Bitcoin, Ethereum and other major cryptocurrencies fell on Friday. The sell-off was mainly attributed to Beijing-based Moonshot AI releasing a free artificial intelligence model that outperformed Anthropic’s best model in coding tasks.
Moonshot unveiled Kimi K3 on Thursday. By Friday morning, AI and semiconductor stocks were falling across Asian markets. Market participants dubbed the event the “Kimi moment,” a reference to the DeepSeek shock that erased nearly $600 billion from Nvidia’s market value in a single session 18 months ago.
What does the model do?
Moonshot’s model has 2.8 trillion parameters and a context window of one million tokens. That makes it roughly four times larger than the previous version.
K3 uses a mixture-of-experts architecture. For each task, it activates only 16 of its 896 internal experts. This keeps operating costs relatively low despite the model’s size. According to information shared in the company’s technical blog, the architectural changes provide around 2.5 times greater scaling efficiency than the previous model.

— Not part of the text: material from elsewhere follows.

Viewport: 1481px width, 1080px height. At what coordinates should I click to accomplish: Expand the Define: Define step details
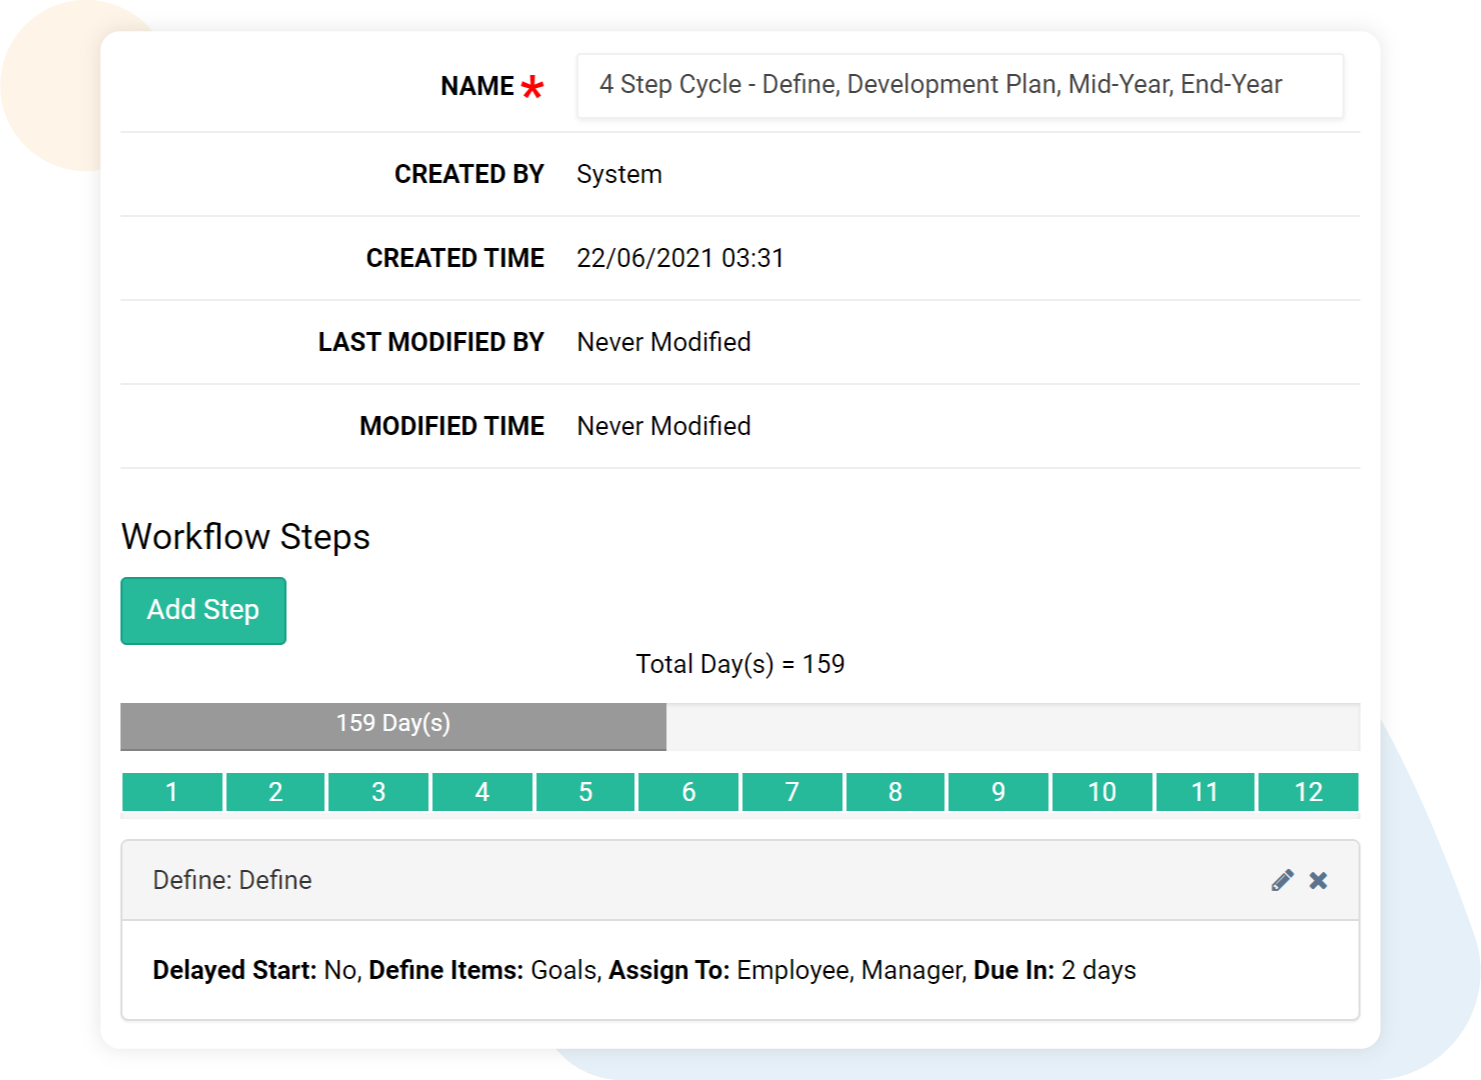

K3 ranked first on Arena’s Frontend Code leaderboard with a score of 1,679. Anthropic’s Claude Fable 5 followed with 1,631 points, while OpenAI’s GPT-5.6 scored 1,618.
K3 led six of the seven categories. Moonshot’s previous model ranked 18th on the same leaderboard, meaning the company climbed 17 places with a single release. However, K3 still trails the top configurations from Claude and OpenAI in general knowledge and reasoning tests. Its advantage is therefore concentrated in a specific field rather than extending across every category.
The licensing terms are causing more concern in markets than the pricing itself. K3 is an open-weight model, and Moonshot plans to make the full version publicly available on July 27. Anyone will be able to download the model and run it on their own hardware free of charge.
Anthropic released Fable 5 last month, while OpenAI launched GPT-5.6 a week ago. Both are closed-source, paid models. The assumption supporting hundreds of billions of dollars in AI infrastructure spending was that the most advanced models would remain scarce, expensive and primarily American. A free Chinese model taking the top spot in a coding leaderboard directly challenges that premise.
Moonshot’s domestic rivals were among the hardest hit. Shares of Z.ai fell 27%, while MiniMax dropped around 16%.
Domino effect across markets
Bitcoin fell to around $63,000 on Friday. The cryptocurrency lost 1.7% over the previous 24 hours and 2.2% on a weekly basis.
According to market data, ETH held near $1,836 and maintained a weekly gain of 2.4%. Hyperliquid suffered the steepest decline, falling 8% over 24 hours and 12% for the week.
Nasdaq 100 futures declined 1.8%, while S&P 500 futures dropped 0.9%. A semiconductor exchange-traded fund lost 3% in premarket trading. Taiwan’s stock market entered correction territory, while Asia’s main benchmark fell to its lowest level in two months. European markets proved relatively resilient because of their lower exposure to the technology sector.
The central question behind the sell-off has been hanging over markets since the beginning of the month: Will the hundreds of billions of dollars invested by AI companies generate sufficient returns? TSMC’s results this week failed to provide a clear answer.
The crypto market has been caught in the same current throughout the quarter. Softer inflation data pushed Bitcoin toward $65,000 earlier this week, although that move was driven by macroeconomic conditions. The sell-off in semiconductor stocks is now pulling prices in the opposite direction. The Federal Reserve will meet on July 28–29.
The miners’ fragile bet
The most tangible risk for the crypto sector lies in the business models of mining companies rather than in on-chain data. Over the past two years, Bitcoin miners have increasingly transformed themselves into landlords for AI data centers. They signed long-term contracts with model developers based on the assumption that demand for computing power used in training and inference would continue to rise.
This strategy relies on scarcity. If advanced AI capabilities can be obtained for free through an open-source model that requires fewer resources, tenants may have less reason to sign these contracts. That could undermine the miner-to-AI transformation strategy that has supported the valuations of many publicly traded Bitcoin companies.
DeepSeek’s release delivered the same lesson 18 months ago. The market reaction was sharp but brief. Nvidia recovered, Bitcoin rebounded and capital expenditure continued to rise.
The difference this time may lie in how crypto is positioned. In January 2025, Bitcoin fell alongside technology stocks because it was treated as a risk asset during a risk-off session. In July 2026, it is behaving more like a leveraged reflection of the AI capital cycle. One week, it rises on the back of a Korean chip listing; the next, it falls after a new model announcement from China.
K3’s model weights will become publicly available in ten days. That is when the market will find out whether its leaderboard performance holds up under broader scrutiny.